Dora took such an obvious, frightened peak at her fatigue boots that Charlotte had to add, “Not really. FYI, not actually cookies, either.”

“Hunh.” Bruce said. “That was the guy who was yelling about being a substitute teacher, right?”

“Yeah,” Charlotte answered.

“So I guess he managed to teach us something.”

“At least his night wasn’t a total loss,” Charlotte answered.

“Unlike us,” Bruce said. “We didn’t even get dinner, and I’m starved. Did they have pizza delivery in Victorian days?”

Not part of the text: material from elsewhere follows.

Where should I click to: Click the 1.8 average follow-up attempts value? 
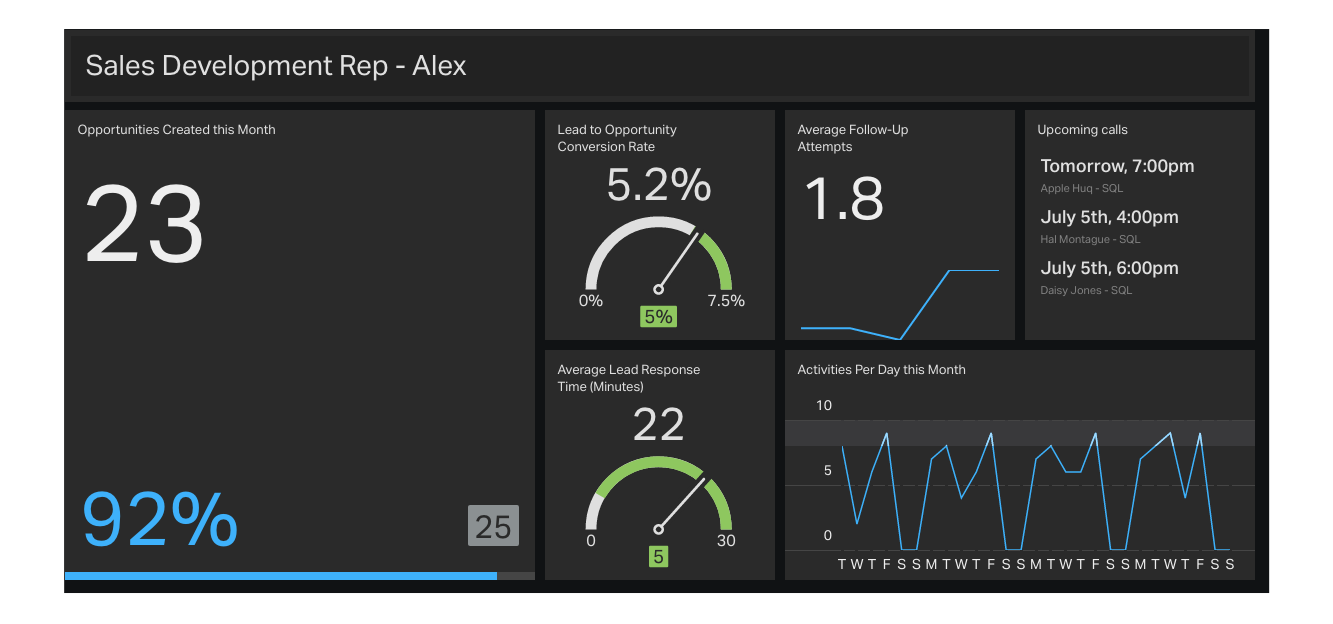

“Hello? This Babylon?” Rose answered. “The City of Man? Any kind of delivery, anywhere, anytime. And Dr. Smythe gave me some money, too. Only question is, is pizza the plan?”

“Well,” Twelve said, “We could respect the integrity of the neighbourhood and get Victorian takeout. Who’s up for stewed cheese?” Then he grinned. “Just kidding. I’m dying for a pizza.” 

Friday night, friends, pizza. Okay, Charlotte thought. Things are looking up. Maybe, at some point, she’d even get a chance to talk to Rose and Dora about Michael Snow, Twelve, and –other things, and to heck with the Bechdel Test.